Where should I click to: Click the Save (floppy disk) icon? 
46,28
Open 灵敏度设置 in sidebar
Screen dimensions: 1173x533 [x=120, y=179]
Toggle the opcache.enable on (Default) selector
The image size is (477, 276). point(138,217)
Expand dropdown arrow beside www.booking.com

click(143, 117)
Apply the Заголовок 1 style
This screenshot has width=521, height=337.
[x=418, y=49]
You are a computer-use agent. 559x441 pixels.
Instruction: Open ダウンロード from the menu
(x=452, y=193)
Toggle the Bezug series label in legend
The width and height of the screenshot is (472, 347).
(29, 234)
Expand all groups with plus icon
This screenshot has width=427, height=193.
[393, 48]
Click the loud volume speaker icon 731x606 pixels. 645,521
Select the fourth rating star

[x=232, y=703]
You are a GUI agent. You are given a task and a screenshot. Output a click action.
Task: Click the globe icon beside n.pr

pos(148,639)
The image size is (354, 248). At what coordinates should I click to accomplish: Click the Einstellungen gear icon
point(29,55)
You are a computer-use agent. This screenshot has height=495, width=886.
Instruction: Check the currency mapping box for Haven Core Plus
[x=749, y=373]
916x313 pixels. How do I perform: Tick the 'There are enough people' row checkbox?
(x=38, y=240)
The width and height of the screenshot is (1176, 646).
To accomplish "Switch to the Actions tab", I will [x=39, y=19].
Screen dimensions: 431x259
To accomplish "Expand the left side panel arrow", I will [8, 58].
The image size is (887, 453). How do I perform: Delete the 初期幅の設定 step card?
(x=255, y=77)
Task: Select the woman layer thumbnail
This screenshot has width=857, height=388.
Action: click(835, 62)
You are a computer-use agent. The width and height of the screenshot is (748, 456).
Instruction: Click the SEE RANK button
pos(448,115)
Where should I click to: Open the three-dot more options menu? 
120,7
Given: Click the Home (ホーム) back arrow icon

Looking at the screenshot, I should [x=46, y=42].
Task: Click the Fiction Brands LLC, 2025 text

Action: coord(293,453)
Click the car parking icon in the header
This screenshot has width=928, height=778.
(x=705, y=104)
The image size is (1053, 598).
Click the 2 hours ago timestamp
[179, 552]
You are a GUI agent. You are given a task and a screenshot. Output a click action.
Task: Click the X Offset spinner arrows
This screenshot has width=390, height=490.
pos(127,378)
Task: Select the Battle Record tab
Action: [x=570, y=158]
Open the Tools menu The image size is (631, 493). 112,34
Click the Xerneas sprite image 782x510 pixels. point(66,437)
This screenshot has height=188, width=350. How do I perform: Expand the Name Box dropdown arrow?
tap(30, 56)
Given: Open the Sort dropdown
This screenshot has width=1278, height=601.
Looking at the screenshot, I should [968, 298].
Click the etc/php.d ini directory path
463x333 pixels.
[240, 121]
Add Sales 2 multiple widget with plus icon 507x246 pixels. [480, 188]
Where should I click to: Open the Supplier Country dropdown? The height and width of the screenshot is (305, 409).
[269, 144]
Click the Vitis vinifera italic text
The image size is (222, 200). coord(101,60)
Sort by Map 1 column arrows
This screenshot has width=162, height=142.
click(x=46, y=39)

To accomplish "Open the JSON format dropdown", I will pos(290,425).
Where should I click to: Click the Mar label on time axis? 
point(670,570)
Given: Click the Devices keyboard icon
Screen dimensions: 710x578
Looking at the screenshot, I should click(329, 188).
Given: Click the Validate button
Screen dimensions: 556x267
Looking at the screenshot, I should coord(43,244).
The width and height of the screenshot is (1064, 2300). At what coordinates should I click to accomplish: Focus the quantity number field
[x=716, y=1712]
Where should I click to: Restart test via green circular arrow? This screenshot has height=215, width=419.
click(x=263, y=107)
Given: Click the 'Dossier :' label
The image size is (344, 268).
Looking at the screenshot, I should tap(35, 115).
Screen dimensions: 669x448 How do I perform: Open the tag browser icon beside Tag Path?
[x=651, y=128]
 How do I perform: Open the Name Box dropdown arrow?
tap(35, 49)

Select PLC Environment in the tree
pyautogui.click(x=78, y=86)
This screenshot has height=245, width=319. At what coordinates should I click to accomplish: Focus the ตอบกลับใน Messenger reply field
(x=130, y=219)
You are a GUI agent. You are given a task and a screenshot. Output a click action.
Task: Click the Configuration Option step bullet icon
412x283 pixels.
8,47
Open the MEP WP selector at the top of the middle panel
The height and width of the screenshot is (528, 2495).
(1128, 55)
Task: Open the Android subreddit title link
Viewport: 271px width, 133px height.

──────

ACTION ITEM: Above are the entries. Quote exactly the lines from the one bearing "This screenshot has width=928, height=778." through the one bearing "Click the Xerneas".

RESPONSE TO THIS EXERCISE:
This screenshot has width=928, height=778.
(x=705, y=104)
The image size is (1053, 598).
Click the 2 hours ago timestamp
[179, 552]
You are a GUI agent. You are given a task and a screenshot. Output a click action.
Task: Click the X Offset spinner arrows
This screenshot has width=390, height=490.
pos(127,378)
Task: Select the Battle Record tab
Action: [x=570, y=158]
Open the Tools menu The image size is (631, 493). 112,34
Click the Xerneas sprite image 782x510 pixels. point(66,437)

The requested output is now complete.